The distance from Tuckahoe to Wye river—where my old master lived—was full twelve miles, and the walk was quite a severe test of the endurance of my young legs. The journey would have proved too severe for me, but that my dear old grandmother—blessings on her memory!—afforded occasional relief by "toting" me (as Marylanders have it) on her shoulder. My grandmother, though advanced in years—as was evident from more than one gray hair, which peeped from between the ample and graceful folds of her newly–ironed bandana turban—was yet a woman of power and spirit. She was marvelously straight in figure, elastic, and muscular. I seemed hardly to be a burden to her. She would have "toted" me farther, but that I felt myself too much of a man to allow it, and insisted on walking. Releasing dear grandmamma from carrying me, did not make me altogether independent of her, when we happened to pass through portions of the somber woods which lay between Tuckahoe and Wye river. She often found me increasing the energy of my grip, and holding her clothing, lest something should come out of the woods and eat me up. Several old logs and stumps imposed upon me, and got themselves taken for wild beasts. I could see their legs, eyes, and ears, or I could see something like eyes, legs, and ears, till I got close enough to them to see that the eyes were knots, washed white with rain, and the legs were broken limbs, and the ears, only ears owing to the point from which they were seen. Thus early I learned that the point from which a thing is viewed is of some importance.

As the day advanced the heat increased; and it was not until the afternoon that we reached the much dreaded end of the journey.

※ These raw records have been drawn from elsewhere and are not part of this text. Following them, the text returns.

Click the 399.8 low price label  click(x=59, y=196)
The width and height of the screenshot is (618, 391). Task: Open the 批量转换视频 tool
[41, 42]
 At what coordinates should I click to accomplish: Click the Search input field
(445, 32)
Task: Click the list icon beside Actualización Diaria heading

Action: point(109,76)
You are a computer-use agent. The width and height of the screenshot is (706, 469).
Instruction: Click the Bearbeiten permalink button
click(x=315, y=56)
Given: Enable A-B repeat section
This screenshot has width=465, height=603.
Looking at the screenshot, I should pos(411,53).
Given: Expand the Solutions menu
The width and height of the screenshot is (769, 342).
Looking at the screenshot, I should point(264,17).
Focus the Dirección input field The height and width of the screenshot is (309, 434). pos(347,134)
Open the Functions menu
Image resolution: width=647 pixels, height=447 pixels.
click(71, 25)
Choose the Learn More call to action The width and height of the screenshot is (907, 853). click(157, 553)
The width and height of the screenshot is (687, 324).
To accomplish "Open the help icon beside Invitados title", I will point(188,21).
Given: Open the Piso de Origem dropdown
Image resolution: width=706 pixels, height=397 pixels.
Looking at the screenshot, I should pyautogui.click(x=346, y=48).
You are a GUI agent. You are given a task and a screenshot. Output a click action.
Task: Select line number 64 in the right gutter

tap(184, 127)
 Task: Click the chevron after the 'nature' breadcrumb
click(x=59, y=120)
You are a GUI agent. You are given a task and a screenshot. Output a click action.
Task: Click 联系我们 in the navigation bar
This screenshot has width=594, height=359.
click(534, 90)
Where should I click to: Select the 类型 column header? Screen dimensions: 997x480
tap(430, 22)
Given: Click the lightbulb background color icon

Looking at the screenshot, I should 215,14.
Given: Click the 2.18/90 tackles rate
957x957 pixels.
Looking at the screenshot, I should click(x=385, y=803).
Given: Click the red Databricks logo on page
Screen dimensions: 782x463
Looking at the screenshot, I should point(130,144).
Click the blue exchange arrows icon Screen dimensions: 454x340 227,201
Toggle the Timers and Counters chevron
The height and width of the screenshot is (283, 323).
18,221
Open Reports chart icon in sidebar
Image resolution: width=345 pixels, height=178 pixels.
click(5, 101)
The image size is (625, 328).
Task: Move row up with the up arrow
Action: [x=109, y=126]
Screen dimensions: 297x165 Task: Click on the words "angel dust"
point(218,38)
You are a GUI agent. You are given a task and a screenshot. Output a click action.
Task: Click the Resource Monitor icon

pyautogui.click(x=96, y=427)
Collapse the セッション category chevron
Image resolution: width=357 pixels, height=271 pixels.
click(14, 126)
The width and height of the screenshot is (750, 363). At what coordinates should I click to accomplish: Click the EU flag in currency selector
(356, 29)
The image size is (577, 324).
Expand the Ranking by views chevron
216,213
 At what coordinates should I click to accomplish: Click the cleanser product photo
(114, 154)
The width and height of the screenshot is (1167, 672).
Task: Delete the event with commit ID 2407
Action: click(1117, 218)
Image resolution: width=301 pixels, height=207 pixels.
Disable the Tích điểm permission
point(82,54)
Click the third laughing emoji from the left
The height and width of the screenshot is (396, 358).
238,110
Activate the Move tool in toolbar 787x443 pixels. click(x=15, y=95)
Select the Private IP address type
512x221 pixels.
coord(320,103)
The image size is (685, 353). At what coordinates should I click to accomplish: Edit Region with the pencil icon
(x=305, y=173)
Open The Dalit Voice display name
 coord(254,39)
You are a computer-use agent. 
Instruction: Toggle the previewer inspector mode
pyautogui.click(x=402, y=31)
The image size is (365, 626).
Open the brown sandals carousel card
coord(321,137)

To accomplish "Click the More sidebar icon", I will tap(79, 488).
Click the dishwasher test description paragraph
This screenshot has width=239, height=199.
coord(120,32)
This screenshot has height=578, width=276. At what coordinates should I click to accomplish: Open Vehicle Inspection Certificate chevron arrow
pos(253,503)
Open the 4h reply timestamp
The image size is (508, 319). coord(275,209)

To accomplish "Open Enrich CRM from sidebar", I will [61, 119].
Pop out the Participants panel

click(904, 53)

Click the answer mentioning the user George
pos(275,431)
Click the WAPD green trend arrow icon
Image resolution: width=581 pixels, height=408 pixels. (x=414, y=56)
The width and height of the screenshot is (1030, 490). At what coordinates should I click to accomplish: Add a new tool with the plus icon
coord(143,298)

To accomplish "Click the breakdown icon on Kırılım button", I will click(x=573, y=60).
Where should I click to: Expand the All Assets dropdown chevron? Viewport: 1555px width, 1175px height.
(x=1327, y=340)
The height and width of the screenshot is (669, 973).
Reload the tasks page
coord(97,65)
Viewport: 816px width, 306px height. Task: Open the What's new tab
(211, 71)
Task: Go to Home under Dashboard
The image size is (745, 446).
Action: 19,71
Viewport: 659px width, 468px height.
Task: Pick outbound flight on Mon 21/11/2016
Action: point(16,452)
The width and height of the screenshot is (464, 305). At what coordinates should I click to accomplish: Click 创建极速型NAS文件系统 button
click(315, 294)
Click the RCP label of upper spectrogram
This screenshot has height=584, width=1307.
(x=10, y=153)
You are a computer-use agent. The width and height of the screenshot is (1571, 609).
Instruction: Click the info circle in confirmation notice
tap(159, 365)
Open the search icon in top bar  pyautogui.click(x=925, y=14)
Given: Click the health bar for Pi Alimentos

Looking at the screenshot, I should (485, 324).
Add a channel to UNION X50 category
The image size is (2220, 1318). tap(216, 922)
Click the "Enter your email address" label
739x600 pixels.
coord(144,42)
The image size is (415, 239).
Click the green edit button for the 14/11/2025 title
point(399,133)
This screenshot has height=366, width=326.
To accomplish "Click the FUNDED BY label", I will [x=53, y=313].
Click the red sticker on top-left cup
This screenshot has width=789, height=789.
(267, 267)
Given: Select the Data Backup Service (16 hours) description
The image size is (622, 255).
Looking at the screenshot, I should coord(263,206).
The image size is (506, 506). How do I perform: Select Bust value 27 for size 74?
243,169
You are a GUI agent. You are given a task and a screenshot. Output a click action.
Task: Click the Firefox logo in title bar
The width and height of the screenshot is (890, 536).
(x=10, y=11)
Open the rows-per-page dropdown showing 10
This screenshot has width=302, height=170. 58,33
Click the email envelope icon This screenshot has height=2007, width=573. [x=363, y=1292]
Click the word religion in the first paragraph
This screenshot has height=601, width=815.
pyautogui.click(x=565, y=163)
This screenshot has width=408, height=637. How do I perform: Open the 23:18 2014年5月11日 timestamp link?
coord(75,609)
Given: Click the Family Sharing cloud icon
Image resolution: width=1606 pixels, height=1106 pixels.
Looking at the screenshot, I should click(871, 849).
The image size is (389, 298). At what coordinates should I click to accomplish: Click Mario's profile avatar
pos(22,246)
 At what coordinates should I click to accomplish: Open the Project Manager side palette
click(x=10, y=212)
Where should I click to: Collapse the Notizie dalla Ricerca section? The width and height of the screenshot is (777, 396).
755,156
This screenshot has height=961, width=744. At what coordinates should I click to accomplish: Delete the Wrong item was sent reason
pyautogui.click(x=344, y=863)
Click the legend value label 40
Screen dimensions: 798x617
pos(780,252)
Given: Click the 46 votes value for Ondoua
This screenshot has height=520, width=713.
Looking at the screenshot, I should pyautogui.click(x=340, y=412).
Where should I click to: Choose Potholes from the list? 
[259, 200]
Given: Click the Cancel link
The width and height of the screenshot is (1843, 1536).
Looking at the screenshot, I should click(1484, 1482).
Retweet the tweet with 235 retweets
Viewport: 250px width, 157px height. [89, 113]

I found myself in the midst of a group of children of many colors; black, brown, copper colored, and nearly white. I had not seen so many children before. Great houses loomed up in different directions, and a great many men and women were at work in the fields. All this hurry, noise, and singing was very different from the stillness of Tuckahoe. As a new comer, I was an object of special interest; and, after laughing and yelling around me, and playing all sorts of wild tricks, they (the children) asked me to go out and play with them. This I refused to do, preferring to stay with grandmamma. I could not help feeling that our being there boded no good to me. Grandmamma looked sad. She was soon to lose another object of affection, as she had lost many before. I knew she was unhappy, and the shadow fell from her brow on me, though I knew not the cause.

All suspense, however, must have an end; and the end of mine, in this instance, was at hand. Affectionately patting me on the head, and exhorting me to be a good boy, grandmamma told me to go and play with the little children. "They are kin to you," said she; "go and play with them." Among a number of cousins were Phil, Tom, Steve, and Jerry, Nance and Betty.

Grandmother pointed out my brother PERRY, my sister SARAH, and my sister ELIZA, who stood in the group. I had never seen brothers and sisters my brother nor my sisters before; and, though I had sometimes heard of them, and felt a curious interest in them, I really did not understand what they were to me, or I to them. We were brothers and sisters, but what of that? Why should they be attached to me, or I to them? Brothers and sisters we were by blood; but slavery had made us strangers. I heard the words brother and sisters, and knew they must mean something; but slavery had robbed these terms of their true meaning. The experience through which I was passing, they had passed through before. They had already been initiated into the mysteries of old master's domicile, and they seemed to look upon me with a certain degree of compassion; but my heart clave to my grandmother. Think it not strange, dear reader, that so little sympathy of feeling existed between us.